The report shows that many Fortune 100 companies have set renewable energy commitments, greenhouse gas (GHG) emissions reduction goals, or both. While the movement is strong in the U.S., the trend to sustainability is even stronger internationally.

“The companies that are boldly setting either greenhouse gas or renewable energy goals and making progress on those commitments are demonstrating the business case and real leadership on climate change,” said Marty Spitzer, WWF’s Director of US Climate Policy.  “And, in the process, these companies are changing the game — driving significant renewable energy investment globally and pressing for the right policy and market conditions that will allow companies to do even more.”

The report finds that clean energy practices are becoming standard procedures for some of the largest and most profitable companies in the world. For example, many companies are shifting from purchasing short-term, temporary Renewable Energy Credits (RECs) to longer-term investment strategies like Power Purchase Agreements (PPAs) and on-site projects, indicating a long-term commitment to renewable energy and reaping the benefits of reduced price volatility.

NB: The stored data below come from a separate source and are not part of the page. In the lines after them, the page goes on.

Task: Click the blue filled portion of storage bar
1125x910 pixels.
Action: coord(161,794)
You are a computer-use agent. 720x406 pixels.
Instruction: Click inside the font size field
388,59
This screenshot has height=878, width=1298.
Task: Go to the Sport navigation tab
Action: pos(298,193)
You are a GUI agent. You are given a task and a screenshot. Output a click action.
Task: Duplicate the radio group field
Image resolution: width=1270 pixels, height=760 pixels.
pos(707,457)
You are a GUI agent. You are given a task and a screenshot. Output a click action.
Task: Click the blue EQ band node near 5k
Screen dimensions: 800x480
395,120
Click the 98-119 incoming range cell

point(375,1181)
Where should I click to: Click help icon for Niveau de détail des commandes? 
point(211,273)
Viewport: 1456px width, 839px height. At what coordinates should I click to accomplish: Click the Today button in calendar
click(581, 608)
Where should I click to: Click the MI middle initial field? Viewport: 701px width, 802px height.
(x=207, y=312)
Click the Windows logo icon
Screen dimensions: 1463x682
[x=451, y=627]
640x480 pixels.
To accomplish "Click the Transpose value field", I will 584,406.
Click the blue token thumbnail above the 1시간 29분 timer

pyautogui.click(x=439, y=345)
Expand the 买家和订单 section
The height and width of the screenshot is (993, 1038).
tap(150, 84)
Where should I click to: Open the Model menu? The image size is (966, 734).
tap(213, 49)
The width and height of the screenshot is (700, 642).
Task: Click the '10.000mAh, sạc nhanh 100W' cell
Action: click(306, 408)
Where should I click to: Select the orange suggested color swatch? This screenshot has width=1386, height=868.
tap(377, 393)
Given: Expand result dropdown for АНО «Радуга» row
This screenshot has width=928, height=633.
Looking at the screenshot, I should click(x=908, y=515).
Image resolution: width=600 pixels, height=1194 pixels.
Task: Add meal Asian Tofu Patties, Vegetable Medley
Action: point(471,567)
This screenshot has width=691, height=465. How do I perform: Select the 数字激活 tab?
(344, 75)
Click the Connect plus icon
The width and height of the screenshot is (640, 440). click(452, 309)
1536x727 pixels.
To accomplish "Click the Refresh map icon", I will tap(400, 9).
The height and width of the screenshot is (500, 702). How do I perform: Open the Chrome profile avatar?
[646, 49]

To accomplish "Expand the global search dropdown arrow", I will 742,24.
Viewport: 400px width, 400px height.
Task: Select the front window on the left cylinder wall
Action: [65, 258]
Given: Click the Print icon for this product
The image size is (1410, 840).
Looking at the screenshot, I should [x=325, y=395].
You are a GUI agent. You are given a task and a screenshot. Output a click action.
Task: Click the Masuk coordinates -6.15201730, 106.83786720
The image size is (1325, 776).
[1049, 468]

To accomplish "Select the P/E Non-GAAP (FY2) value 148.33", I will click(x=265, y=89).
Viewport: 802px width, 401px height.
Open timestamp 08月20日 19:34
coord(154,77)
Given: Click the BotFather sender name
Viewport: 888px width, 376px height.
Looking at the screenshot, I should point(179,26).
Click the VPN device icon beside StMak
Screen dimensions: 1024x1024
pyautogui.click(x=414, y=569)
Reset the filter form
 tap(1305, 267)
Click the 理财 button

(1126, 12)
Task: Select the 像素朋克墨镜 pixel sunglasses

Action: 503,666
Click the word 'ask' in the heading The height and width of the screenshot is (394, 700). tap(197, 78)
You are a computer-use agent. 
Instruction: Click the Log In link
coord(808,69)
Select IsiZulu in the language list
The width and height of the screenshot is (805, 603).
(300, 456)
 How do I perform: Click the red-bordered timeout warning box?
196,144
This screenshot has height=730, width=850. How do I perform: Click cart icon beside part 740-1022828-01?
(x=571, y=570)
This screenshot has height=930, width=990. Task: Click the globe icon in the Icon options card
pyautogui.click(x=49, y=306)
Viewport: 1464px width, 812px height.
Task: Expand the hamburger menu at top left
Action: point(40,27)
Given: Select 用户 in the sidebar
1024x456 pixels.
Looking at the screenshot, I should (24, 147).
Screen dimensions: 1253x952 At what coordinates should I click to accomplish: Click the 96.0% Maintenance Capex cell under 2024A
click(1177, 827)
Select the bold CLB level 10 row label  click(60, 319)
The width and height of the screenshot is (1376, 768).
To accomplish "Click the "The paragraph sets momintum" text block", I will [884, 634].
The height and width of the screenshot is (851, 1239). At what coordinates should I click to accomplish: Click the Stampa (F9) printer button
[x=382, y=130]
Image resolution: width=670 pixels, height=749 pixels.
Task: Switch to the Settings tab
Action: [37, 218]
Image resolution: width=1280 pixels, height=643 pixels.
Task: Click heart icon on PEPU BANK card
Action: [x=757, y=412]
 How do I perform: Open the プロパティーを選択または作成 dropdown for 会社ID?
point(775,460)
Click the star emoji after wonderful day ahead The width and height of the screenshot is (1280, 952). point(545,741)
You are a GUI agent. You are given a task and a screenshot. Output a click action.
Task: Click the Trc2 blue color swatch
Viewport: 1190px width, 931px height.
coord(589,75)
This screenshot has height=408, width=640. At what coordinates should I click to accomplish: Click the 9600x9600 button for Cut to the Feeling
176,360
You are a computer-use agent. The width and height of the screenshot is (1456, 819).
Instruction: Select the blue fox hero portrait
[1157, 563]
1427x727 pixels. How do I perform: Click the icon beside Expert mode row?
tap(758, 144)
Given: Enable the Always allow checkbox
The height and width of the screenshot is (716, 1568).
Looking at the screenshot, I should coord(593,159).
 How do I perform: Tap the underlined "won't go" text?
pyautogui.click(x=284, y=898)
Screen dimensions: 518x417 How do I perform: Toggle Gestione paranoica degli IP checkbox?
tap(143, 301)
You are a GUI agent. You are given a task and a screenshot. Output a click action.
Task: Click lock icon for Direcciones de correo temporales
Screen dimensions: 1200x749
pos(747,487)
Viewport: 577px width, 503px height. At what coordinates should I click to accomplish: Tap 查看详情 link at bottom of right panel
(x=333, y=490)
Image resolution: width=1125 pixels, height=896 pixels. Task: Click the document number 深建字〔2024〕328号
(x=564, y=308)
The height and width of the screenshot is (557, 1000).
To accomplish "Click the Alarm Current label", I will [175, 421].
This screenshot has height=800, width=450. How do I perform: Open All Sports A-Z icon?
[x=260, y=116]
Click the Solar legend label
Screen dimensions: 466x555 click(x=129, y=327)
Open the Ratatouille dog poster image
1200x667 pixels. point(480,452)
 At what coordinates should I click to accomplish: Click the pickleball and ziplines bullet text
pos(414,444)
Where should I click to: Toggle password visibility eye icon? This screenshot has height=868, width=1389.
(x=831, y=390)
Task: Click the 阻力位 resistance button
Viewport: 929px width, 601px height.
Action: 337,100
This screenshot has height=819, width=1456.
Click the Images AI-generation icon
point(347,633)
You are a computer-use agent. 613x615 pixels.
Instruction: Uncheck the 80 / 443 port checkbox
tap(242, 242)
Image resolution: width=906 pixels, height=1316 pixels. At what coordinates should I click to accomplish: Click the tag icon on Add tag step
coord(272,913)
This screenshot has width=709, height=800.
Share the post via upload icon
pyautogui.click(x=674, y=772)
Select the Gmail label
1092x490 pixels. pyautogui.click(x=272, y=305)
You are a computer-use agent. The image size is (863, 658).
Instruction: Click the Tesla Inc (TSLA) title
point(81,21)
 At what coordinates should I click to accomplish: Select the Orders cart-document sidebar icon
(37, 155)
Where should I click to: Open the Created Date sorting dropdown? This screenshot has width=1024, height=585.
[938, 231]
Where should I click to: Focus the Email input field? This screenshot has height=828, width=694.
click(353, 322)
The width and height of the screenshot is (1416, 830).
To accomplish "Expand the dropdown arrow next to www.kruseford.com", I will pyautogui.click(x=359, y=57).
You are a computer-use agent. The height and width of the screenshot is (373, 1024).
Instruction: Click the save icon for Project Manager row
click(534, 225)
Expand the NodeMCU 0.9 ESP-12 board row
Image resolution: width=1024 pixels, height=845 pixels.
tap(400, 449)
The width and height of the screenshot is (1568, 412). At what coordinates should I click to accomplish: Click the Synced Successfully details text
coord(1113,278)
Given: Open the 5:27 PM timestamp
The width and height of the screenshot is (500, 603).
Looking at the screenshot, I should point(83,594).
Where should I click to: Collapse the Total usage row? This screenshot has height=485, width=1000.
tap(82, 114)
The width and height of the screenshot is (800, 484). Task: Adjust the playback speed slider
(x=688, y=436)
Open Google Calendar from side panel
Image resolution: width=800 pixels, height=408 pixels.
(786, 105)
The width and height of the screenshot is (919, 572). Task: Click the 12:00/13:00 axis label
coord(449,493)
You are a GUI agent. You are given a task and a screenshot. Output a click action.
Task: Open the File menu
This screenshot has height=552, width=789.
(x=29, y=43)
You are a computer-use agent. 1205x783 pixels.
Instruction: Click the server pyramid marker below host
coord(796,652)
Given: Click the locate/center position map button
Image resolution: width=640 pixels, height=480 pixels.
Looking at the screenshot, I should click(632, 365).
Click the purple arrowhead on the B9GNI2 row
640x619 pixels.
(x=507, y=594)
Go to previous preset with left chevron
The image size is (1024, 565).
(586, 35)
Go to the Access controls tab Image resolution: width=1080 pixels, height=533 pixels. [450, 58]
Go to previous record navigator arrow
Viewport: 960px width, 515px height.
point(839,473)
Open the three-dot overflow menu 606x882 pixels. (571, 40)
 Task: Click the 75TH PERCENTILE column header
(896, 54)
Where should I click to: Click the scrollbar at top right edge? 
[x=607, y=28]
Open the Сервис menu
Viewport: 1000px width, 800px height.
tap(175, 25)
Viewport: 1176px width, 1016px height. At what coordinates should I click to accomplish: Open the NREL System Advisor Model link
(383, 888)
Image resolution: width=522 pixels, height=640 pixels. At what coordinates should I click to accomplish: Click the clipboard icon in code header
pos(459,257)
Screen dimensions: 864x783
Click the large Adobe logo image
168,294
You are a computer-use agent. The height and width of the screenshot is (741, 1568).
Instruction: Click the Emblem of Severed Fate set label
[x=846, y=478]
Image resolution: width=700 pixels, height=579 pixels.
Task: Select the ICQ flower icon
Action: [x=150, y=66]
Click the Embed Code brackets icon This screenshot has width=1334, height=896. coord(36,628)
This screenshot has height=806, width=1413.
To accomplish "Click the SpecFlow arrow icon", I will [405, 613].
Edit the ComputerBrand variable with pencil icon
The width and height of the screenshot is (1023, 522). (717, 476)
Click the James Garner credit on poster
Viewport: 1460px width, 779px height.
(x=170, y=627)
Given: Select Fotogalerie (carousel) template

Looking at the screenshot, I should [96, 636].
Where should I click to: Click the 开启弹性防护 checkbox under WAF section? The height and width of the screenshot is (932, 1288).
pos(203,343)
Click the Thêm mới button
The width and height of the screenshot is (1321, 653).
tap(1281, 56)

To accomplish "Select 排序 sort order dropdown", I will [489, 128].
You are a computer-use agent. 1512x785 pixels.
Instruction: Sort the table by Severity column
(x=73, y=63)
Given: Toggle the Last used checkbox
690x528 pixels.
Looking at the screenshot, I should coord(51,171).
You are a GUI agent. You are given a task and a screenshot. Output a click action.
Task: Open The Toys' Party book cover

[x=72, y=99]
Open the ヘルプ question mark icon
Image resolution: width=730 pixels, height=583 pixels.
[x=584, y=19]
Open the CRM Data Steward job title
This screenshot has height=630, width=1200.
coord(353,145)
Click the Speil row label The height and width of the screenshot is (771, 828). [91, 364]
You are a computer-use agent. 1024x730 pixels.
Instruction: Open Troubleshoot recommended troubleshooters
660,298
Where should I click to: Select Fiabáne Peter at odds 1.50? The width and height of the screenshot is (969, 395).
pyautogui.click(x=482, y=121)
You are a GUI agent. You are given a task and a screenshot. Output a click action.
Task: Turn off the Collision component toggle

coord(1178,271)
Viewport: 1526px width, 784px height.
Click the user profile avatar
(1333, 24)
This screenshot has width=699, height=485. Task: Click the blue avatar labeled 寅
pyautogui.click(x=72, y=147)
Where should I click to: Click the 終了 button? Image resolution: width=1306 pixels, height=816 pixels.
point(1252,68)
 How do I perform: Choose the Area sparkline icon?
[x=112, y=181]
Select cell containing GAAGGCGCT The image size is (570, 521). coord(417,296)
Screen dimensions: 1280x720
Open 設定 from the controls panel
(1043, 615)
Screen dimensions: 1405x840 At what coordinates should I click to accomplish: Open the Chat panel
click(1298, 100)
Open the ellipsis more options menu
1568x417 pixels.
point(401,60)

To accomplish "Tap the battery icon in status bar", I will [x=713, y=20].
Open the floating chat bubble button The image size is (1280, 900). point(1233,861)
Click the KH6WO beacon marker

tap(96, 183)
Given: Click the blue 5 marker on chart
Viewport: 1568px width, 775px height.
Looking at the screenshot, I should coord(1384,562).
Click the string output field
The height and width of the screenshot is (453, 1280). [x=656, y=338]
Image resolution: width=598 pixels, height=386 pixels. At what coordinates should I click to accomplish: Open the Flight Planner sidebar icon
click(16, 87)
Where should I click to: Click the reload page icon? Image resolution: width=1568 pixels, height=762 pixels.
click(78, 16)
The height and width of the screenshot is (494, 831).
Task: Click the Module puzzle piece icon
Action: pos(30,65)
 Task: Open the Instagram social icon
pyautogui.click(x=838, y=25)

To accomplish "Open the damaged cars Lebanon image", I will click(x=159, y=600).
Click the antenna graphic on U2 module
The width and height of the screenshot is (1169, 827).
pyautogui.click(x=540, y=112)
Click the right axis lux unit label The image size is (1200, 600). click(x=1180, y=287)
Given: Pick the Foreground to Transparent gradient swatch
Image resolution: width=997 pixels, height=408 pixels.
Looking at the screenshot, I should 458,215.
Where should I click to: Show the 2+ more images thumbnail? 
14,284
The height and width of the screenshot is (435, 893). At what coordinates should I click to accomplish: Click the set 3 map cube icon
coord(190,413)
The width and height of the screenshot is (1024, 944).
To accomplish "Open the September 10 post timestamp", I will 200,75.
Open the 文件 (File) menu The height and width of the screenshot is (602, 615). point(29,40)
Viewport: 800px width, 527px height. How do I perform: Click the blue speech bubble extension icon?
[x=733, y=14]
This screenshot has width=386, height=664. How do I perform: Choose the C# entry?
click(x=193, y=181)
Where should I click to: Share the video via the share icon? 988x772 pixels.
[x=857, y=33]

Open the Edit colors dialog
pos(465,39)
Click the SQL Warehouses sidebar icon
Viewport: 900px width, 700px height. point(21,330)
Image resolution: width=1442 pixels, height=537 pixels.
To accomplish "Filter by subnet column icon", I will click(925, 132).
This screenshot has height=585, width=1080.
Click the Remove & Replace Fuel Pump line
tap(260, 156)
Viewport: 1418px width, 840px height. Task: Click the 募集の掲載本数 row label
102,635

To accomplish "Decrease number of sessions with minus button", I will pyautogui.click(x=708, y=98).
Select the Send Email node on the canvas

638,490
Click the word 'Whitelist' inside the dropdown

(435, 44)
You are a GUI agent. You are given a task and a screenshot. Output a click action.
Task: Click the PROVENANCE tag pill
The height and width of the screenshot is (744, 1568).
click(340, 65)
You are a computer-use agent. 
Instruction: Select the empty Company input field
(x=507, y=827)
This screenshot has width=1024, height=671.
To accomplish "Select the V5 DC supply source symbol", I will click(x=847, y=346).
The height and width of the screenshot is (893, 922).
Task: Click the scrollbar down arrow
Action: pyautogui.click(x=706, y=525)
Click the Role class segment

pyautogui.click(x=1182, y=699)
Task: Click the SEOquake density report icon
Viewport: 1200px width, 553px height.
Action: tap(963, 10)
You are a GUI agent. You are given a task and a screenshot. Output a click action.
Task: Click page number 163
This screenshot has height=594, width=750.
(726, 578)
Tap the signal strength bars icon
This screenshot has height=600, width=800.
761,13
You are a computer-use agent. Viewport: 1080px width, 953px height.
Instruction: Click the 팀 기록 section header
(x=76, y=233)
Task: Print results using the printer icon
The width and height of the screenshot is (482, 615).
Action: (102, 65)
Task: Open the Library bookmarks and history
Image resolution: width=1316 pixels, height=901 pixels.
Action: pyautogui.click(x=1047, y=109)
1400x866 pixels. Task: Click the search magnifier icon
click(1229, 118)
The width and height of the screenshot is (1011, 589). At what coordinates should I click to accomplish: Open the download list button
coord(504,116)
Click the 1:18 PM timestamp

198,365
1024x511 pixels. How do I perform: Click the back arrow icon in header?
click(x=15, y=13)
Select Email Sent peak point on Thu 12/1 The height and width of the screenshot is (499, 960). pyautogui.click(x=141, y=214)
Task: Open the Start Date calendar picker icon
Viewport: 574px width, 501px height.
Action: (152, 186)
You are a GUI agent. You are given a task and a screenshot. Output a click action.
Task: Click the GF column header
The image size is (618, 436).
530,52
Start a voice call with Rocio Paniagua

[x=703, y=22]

For some companies, there are still key barriers to achieving sustainability goals including: the fact that in some regions renewable energy is not yet at cost-parity with subsidized fossil-based energy; internal competition for capital; and inconsistent policies that send mixed signals to companies and investors in renewable energy projects, particularly instability in renewable energy incentives; and policies that prevent companies from signing green power purchase agreements.

The report also offers several recommendations for U.S. policymakers, including promoting tax credits or other incentives that level the cost playing field for renewable energy, specifically, extending the Production Tax Credit (PTC) for wind energythis year; establishing Renewable Portfolio Standards in states that do not have them; removing policy hurdles in states that prevent companies from contracting to buy the cheapest renewable power available and building on-site renewable power generation; and market-based solutions that put a price on the pollution from conventional energy generation.

Algae. Tec Facility Continues to Attract Attention

Parliamentary Secretary for Defence and Member for Eden-Monaro Dr Mike Kelly recently visited Alage.Tec facility in Shoalhaven (Australia). The plant is proving out technology that produces low cost, high grade algae-based biofuels. While on site, Dr. Kelly was briefed about the technology by company representatives.

One element with great promise is the fact that algae “eat” carbon to grow. In Israel and China, for example, the carbon-hungry algae are being used to abate emissions from coal-fired power stations that are a similar size to the ones used in Australia.

“This region is fast becoming a flagship for renewable energy in Australia,” said Dr. Kelly during his visit. “We have already seen over $1 billion being invested in renewable energy projects in Eden-Monaro and the lower Shoalhaven region – that includes wind and wave energy, solar, biomass and geothermal.”

Dr. Kelly continued, “To have a company like Algae.Tec here in Bomaderry, which recently signed a collaboration agreement with Lufthansa to produce aviation biofuels and also with Holcim Lanka, is a wonderful boon. The possibilities of this technology are extremely exciting. Their algae technology has almost no impact on the environment and could potentially eliminate emissions from coal-fired power stations.”

Roger Stroud, executive chairman of Algae.Tec noted that that the biofuels technology being used in Shoalhaven is the same technology that will be used by the company to produce aviation and other transportation fuels.

“We currently have feasibility studies underway with interested parties in Texas, Brazil, China, Sri Lanka and Germany, as well as another site in New South Wales,” said Stroud. “The Shoalhaven facility has already had VIP visits from some of the world’s largest companies wanting to see how the technology delivers sustainable low cost fuel, carbon capture, and energy security.”